> [Direction]: Turn the listing from the line with "Where should I" up to and including the line with "(x=378, y=76)" into a JSON list of strings, one string per line, skipping blank lines. Leave the pictures out of the list.

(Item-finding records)
++++++++
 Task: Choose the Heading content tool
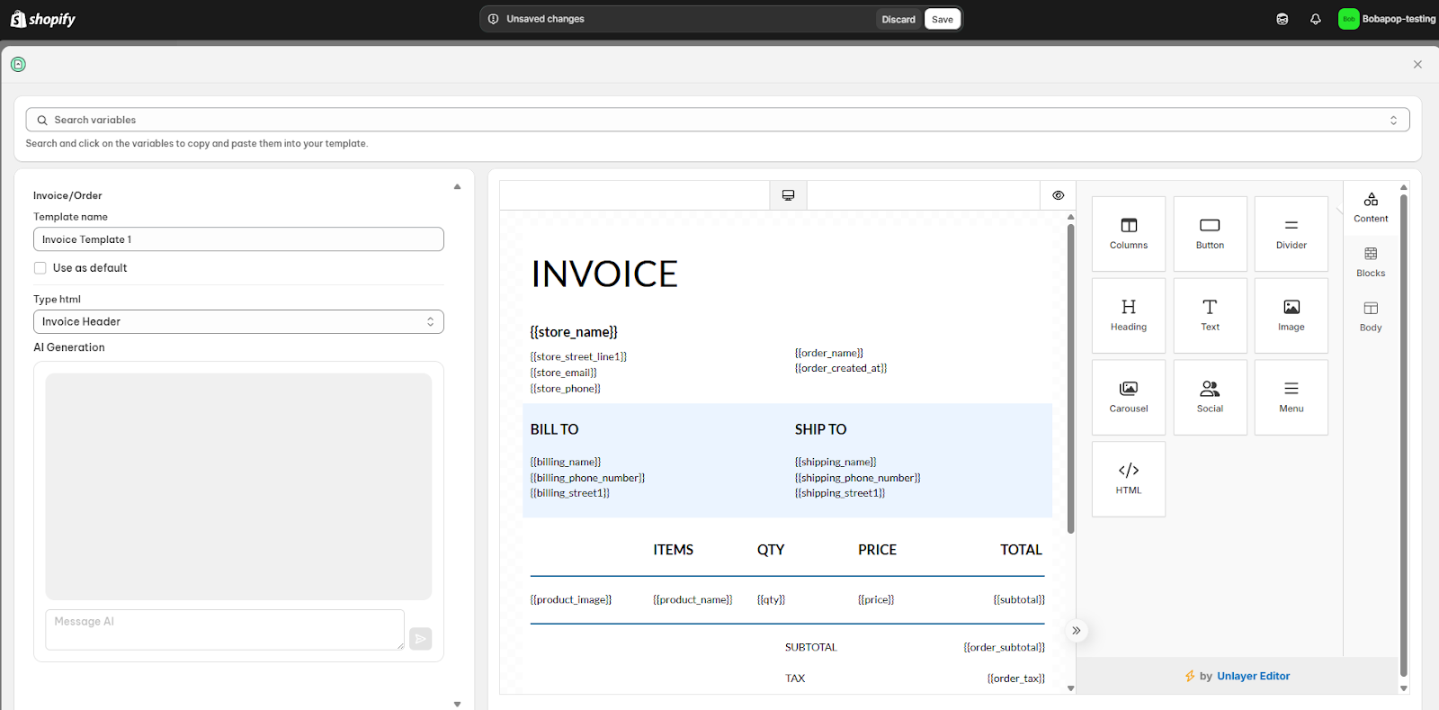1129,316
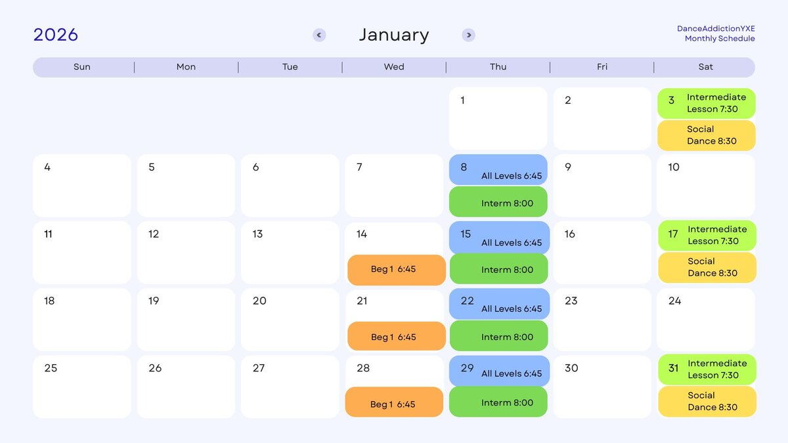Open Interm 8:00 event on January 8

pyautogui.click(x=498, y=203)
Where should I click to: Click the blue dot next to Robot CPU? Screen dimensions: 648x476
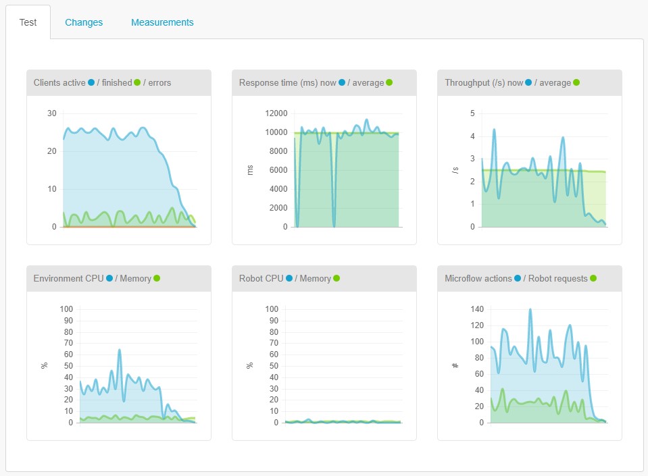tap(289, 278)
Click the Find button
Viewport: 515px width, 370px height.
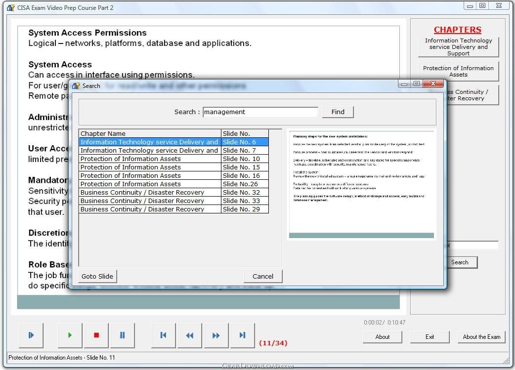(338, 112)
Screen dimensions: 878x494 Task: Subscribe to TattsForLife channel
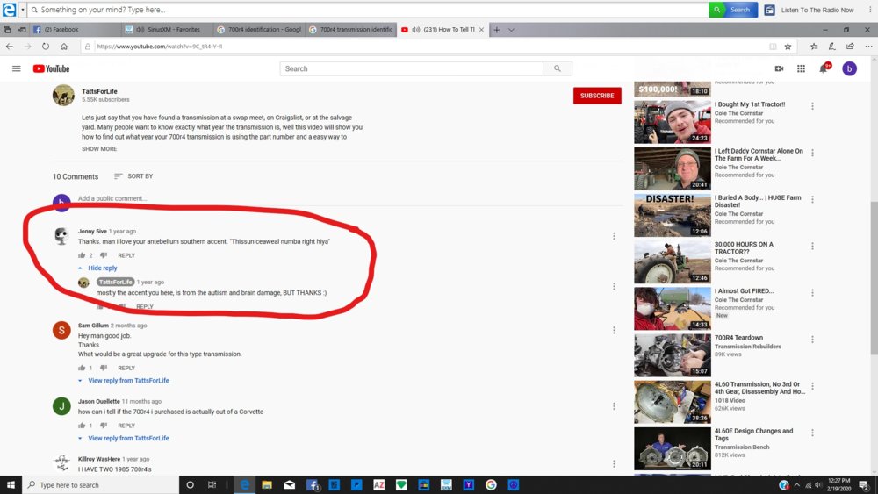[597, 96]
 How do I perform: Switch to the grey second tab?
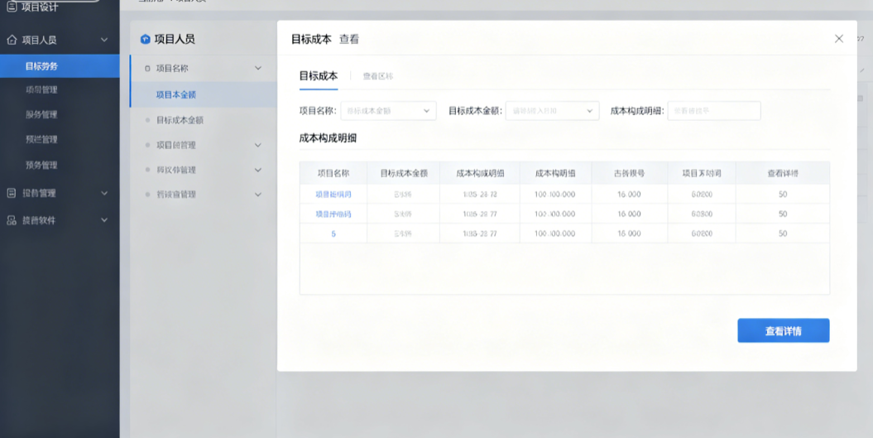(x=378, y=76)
++++++++
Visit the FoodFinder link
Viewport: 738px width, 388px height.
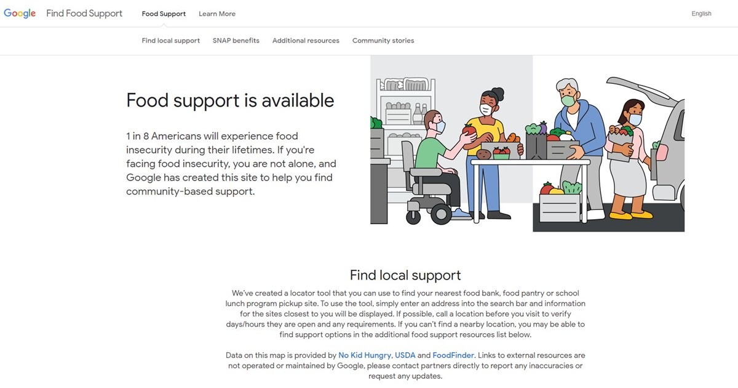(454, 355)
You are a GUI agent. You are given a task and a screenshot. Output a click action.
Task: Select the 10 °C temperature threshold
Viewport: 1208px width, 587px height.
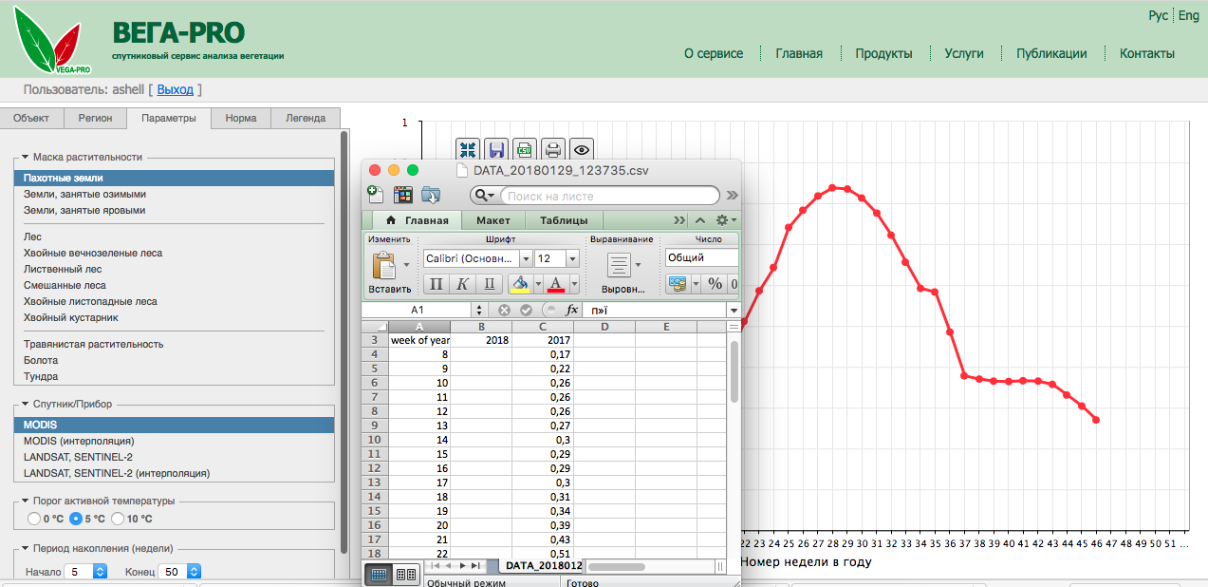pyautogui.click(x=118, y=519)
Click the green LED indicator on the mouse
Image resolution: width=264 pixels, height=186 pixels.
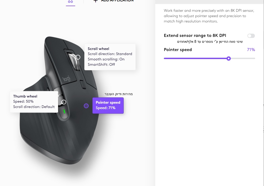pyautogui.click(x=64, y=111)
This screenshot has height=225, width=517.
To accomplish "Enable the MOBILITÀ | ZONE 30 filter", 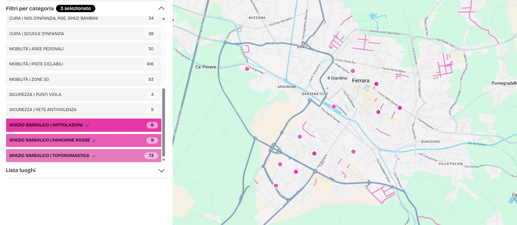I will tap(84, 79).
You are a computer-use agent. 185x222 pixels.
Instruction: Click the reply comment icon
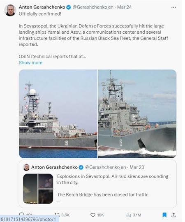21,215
++++++++
> [Solution below]:
[
  "Where should I click to: Click the blue dot next to Robot CPU? Screen dimensions: 648x476",
  "tap(289, 278)",
  "Click the Find button",
  "Viewport: 515px width, 370px height.",
  "(338, 112)",
  "Screen dimensions: 878x494 Task: Subscribe to TattsForLife channel",
  "[597, 96]",
  " How do I perform: Switch to the grey second tab?",
  "(x=378, y=76)"
]